▶ **Tarea propuesta**
Escribe la continuación del texto sobre la película Maligno a partir de su última oración, conservando el mismo tono de crítica cinematográfica.

▶ **Fragmento mostrado**
▬▬▬

Pero Maligno no es una parodia, aunque coquetee con ella. La combinación de estos elementos es el juego de un cineasta que ama al terror y tiene el suficiente talento como para construir con ellos una narración llena de suspenso y con escenas de verdadero horror. El guiño hacia ese espectador que comparte su pasión por el género, no tiene un espíritu cínico sino de exploración: cómo hacer una película de terror para los espectadores que ya las vieron todas (y siempre quieren más).

El rechazo hacia el realismo es total, invitando desde la estética a dejar atrás el mundo real y entrar en el del terror cinematográfico. La secuencia inicial lo indica desde su look de película directo a VHS, los diálogos cursis y las actuaciones desmesuradas. Las escenas policíacas remiten a esas series que se parecen entre sí; el melodrama familiar se cuela, mientras que el humor apuntala el crescendo de extravagancia. Y, sin embargo, esta historia de una mujer acosada por visiones de asesinatos (Annabelle Wallis, de Peaky Blinders) tiene una violencia brutal y la tensión de las escenas más terroríficas no da respiro.

▬▬▬

▶ **Datos enumerados**
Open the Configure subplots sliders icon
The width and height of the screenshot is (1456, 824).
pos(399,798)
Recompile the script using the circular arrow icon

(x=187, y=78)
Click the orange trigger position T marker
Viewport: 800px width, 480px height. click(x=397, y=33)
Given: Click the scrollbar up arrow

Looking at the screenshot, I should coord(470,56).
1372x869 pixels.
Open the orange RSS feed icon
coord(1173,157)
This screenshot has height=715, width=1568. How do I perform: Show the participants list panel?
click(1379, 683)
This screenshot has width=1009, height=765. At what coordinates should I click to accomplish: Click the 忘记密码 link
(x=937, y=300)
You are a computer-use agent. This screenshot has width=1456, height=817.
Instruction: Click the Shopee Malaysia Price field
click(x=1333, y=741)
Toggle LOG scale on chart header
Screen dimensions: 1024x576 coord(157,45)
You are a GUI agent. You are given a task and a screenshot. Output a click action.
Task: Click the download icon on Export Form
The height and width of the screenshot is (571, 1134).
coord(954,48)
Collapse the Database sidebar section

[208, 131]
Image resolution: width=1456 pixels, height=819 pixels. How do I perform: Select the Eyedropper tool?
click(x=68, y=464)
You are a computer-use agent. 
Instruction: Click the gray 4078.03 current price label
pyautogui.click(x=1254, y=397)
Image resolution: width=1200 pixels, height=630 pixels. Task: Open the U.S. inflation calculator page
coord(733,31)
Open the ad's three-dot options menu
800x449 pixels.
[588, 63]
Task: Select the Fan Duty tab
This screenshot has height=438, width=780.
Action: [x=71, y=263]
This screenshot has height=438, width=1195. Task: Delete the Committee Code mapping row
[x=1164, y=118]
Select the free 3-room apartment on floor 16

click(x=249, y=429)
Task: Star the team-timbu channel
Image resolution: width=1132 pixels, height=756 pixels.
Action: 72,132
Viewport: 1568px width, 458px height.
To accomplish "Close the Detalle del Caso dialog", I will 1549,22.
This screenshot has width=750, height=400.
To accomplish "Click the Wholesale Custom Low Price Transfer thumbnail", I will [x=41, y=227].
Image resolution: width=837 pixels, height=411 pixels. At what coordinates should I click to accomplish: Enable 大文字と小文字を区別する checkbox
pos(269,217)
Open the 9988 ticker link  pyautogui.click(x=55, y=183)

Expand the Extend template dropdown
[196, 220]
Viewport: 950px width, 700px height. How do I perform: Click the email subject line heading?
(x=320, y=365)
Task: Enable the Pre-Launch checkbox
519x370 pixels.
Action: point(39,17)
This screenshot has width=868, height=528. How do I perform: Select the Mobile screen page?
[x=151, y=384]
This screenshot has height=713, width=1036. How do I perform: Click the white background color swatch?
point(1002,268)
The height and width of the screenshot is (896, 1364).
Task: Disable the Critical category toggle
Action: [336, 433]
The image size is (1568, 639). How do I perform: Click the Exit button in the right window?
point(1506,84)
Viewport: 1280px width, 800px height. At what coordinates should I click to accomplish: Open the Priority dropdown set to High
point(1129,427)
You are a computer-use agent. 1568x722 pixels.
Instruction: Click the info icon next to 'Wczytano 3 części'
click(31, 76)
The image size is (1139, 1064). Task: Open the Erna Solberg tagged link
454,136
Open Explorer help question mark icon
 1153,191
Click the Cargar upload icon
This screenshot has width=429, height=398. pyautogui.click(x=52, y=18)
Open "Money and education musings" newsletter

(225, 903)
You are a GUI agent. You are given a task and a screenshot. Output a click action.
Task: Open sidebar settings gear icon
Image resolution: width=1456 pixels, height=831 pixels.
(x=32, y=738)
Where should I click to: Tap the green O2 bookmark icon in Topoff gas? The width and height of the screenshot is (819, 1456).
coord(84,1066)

▬▬▬

▶ **Respuesta obtenida**
La confianza de un director como Wan, con una sólida trayectoria en el género, se expresa en ese caminar al borde de lo bizarro o del gesto canchero, sin caer. Maligno demuestra compartir los códigos del espectador de terror avezado, pero también se entrega al objetivo más básico del género: divertir asustando y asustar divirtiendo.